**PASSAGE SHOWN:**
==*==
As we talked, the two beautiful daughters and a selection of ragged servants and retainers sat cross-legged around the stove and for their benefit the Raja often paused to translate. There was a distinctly medieval quality about the atmosphere, created by the extreme discomfort of this ‘Palace’, the numbers of under-employed but cherished retainers and the autocracy-cum-informality of
Raja-subject
relationships. I found the whole scene wonderfully congenial.

At four o’clock tea was served in a monumental teapot of solid silver. The eldest unmarried daughter now appeared, her beauty enhanced by a delicate flush because she had been busy cooking delectable savoury and sweet titbits. Only when I tasted them did I realise that since leaving Islamabad we have not eaten anything else cooked in a civilised manner.

Khapalu – 13 February

It snowed all night and was still snowing when we woke. After breakfast Rachel went off to make merry in the chowkidar’s quarters while I baked, greased boots and tack, broke apricot kernels, crushed rock-salt and attended to other trivial but time-consuming domestic chores.
==*==
**SUPPLIED MATERIAL:**

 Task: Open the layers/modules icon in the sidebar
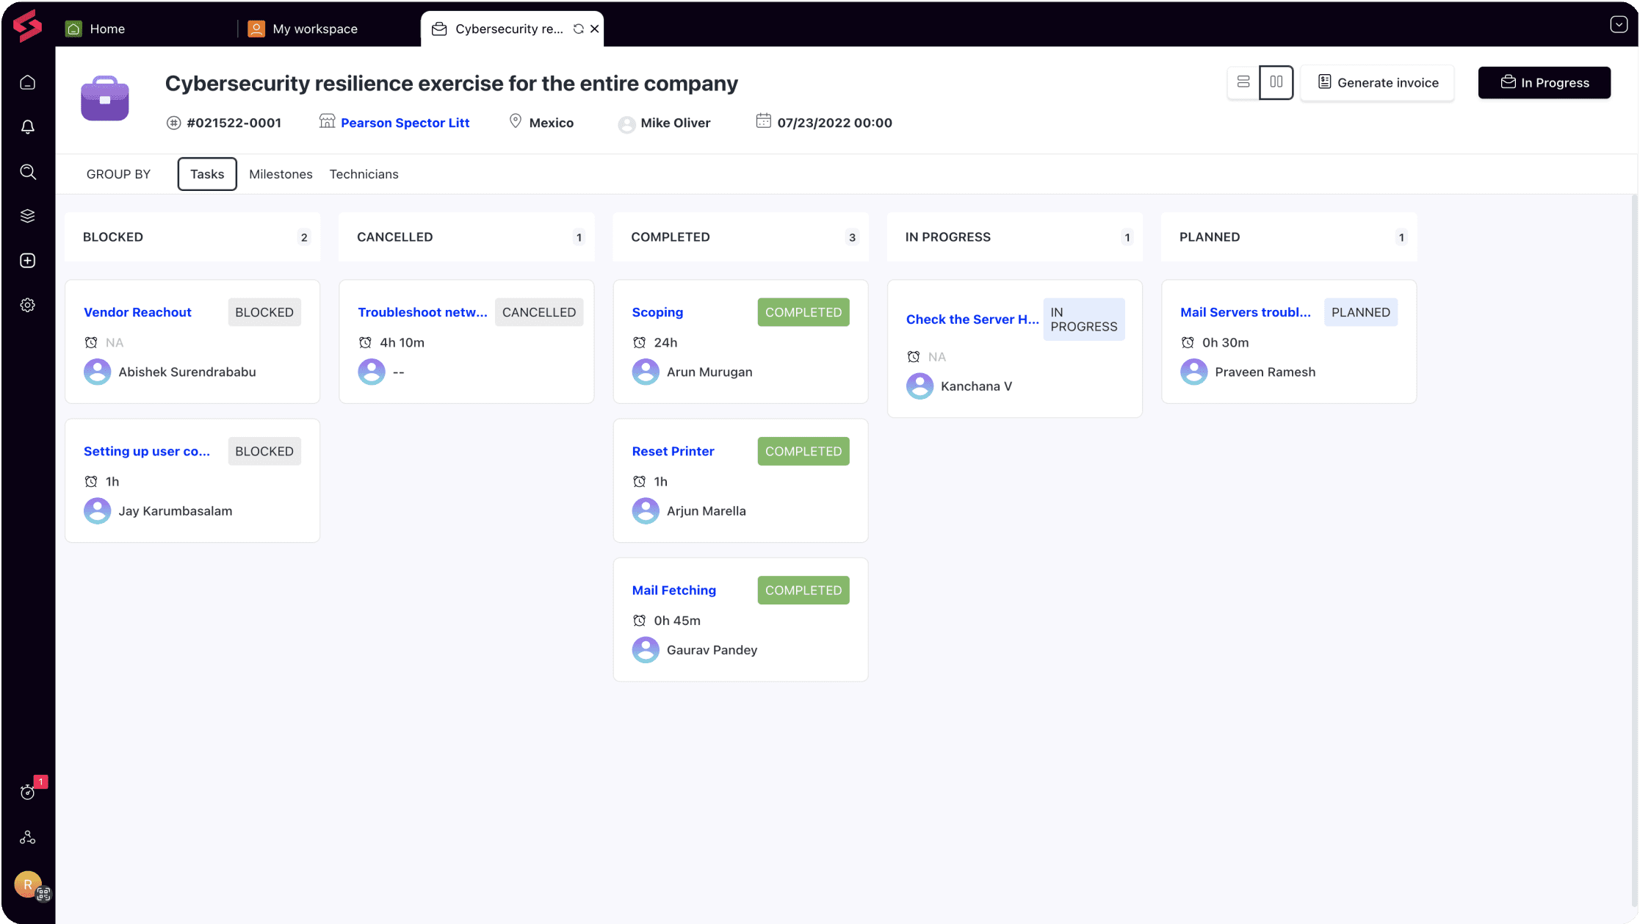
==*==
**SHORT TASK A:** Translate this sentence from the travel passage into French: "I found the whole scene wonderfully congenial."
**SHORT TASK B:** Carry on the travel passage from the end of its final sentence.
The listing above is separate material, unrelated to the travel passage.

**EXERCISE ANSWER A:** J'ai trouvé toute cette scène merveilleusement agréable.

**EXERCISE ANSWER B:**
At noon, when we went egg-hunting, the beauty of the snow-laden valley was dream-like. There was no one to be seen and on reaching the first straggle of bazaar booths we found them all locked; evidently most denizens of Khapalu simply stay in bed on such days as this. However, at the far end of the Sadar Bazaar the ‘Karakarom [
sic
] General Stores’ was open. Khapalu’s most ambitious shop is run by Haji Abdul Rehman and his son Ghulam, a burly young man with light brown hair, hazel eyes and such a flair for languages that he managed to acquire intelligible English at the local school. Ghulam befriended us within hours of our arrival and today invited us to sit on the shop verandah, where a tiny fire of wood-chips was burning in half an old kerosene tin. Five passers-by who had happened to notice this hint of warmth were crouching around it, their blankets covering everything but their dark eyes, which rested on us with varying degrees of wondering friendliness. Unsteady stools were provided for us and as snow continued to swirl down Ghulam questioned me yet again
about Ireland and Europe and Pakistan, which last country seems to him almost as remote as Ireland, despite its being only an hour’s flight from Skardu.